> [Поставленная задача 1]:
Перепишите без изменений фрагмент отрывка от «Какие-то отголоски, отзвуки» до «словно вывихнуто плечо.».
> [Поставленная задача 2]:
Назовите все предметы одежды и убора, в которых на журнальных фотографиях из отрывка поют эстонки.

> [Отрывок для чтения]:
*-*-*

Какие-то отголоски, отзвуки отголосков, потому что вряд ли кто-то мне мог это сказать, но находясь в этом месте, уже далеко от своего детства, я начала догадываться, что русских здесь не любят. Никто никогда со мной не говорил на эту тему, когда мы жили в Тарту, не предостерегал, но то, что на Певческом поле, оказывается, и вправду поют, я узнала уже много лет спустя. Когда иногда мне попадались журналы с фотографиями, где улыбчивые эстонки в рубахах, клетчатых юбках, в чепцах и полотенцах, украшающих причёску короной, пели народные песни. Почему я никогда не слышала эстонских песен, не видела этих улыбок и праздников, на том кадре мы стоим с моими русскими приятелями, внутри этого поля, окружённые концентрическими рядами пустых скамеек, и у Дениса неестественно подёрнуто, словно вывихнуто плечо.

*-*-*

> [Извлечённые данные]:
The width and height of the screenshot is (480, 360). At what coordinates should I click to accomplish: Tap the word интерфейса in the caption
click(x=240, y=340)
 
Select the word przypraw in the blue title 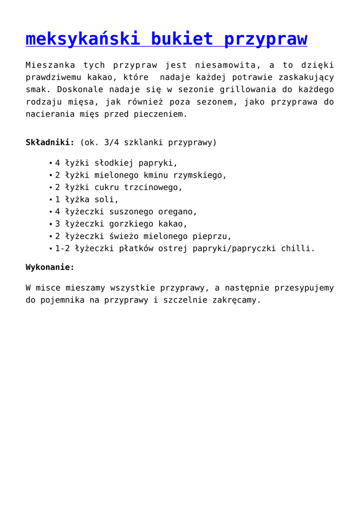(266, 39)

*-*-*

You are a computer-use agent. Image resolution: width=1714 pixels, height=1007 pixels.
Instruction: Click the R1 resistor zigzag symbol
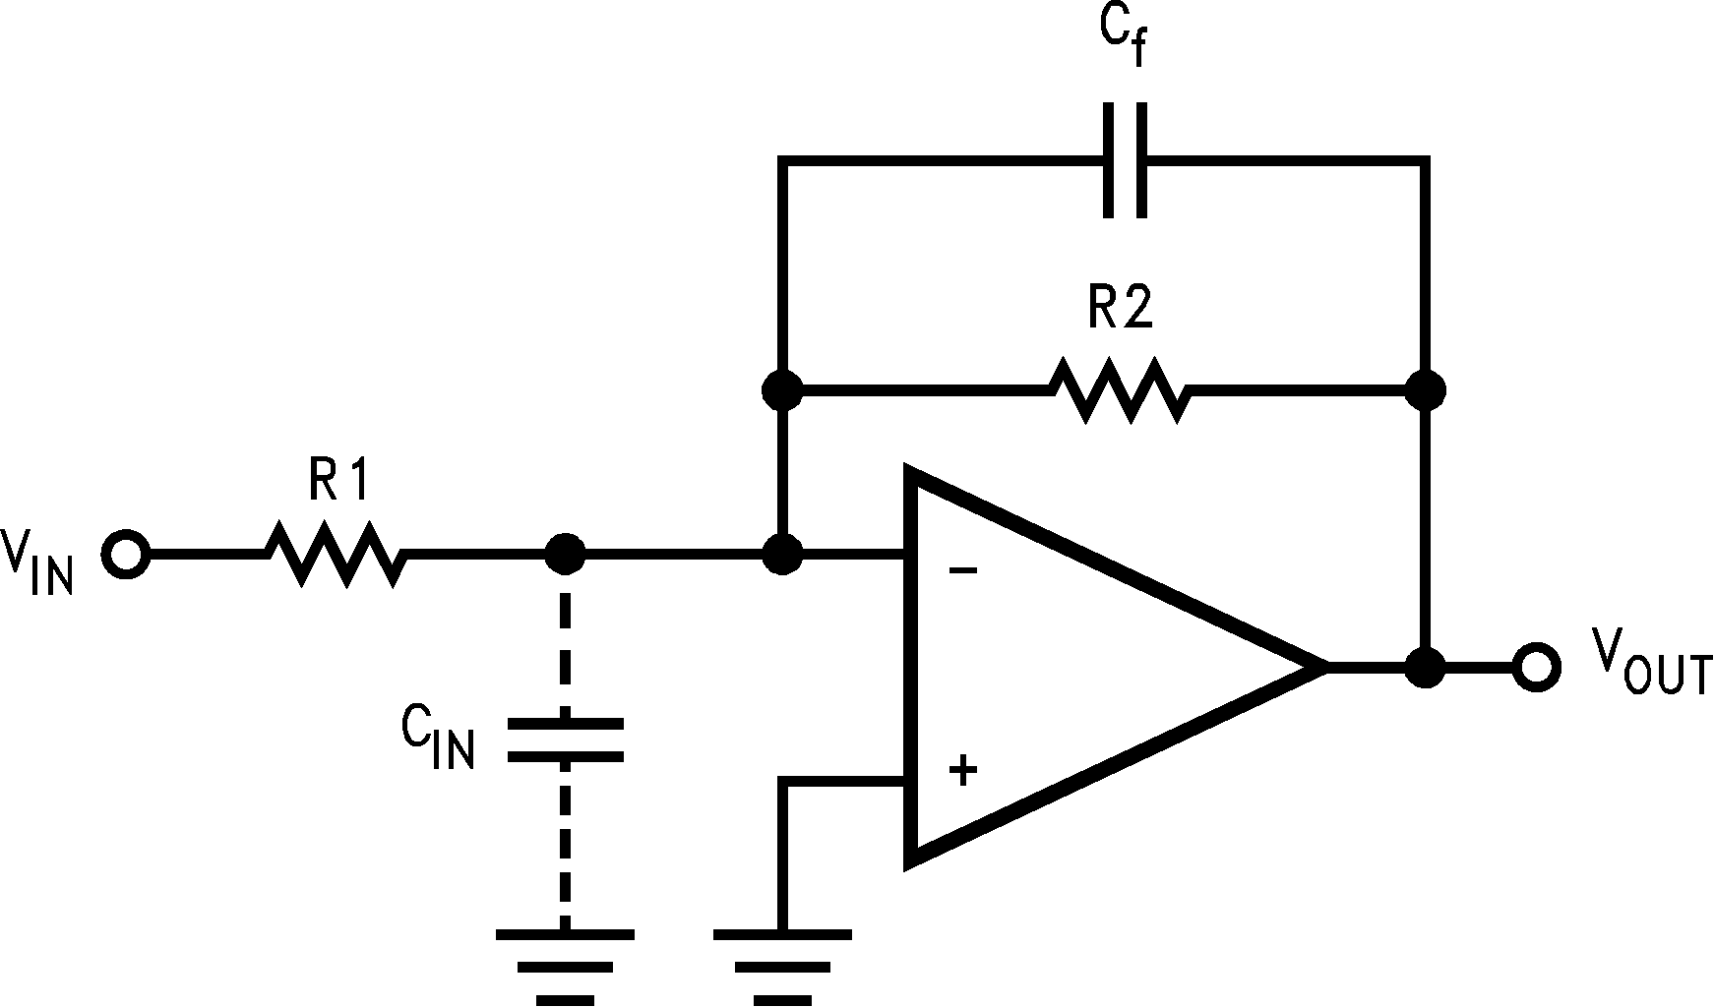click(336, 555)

*-*-*

> [Ожидаемый результат 1]:
Какие-то отголоски, отзвуки отголосков, потому что вряд ли кто-то мне мог это сказать, но находясь в этом месте, уже далеко от своего детства, я начала догадываться, что русских здесь не любят. Никто никогда со мной не говорил на эту тему, когда мы жили в Тарту, не предостерегал, но то, что на Певческом поле, оказывается, и вправду поют, я узнала уже много лет спустя. Когда иногда мне попадались журналы с фотографиями, где улыбчивые эстонки в рубахах, клетчатых юбках, в чепцах и полотенцах, украшающих причёску короной, пели народные песни. Почему я никогда не слышала эстонских песен, не видела этих улыбок и праздников, на том кадре мы стоим с моими русскими приятелями, внутри этого поля, окружённые концентрическими рядами пустых скамеек, и у Дениса неестественно подёрнуто, словно вывихнуто плечо.

> [Ожидаемый результат 2]:
рубахи, клетчатые юбки, чепцы, полотенца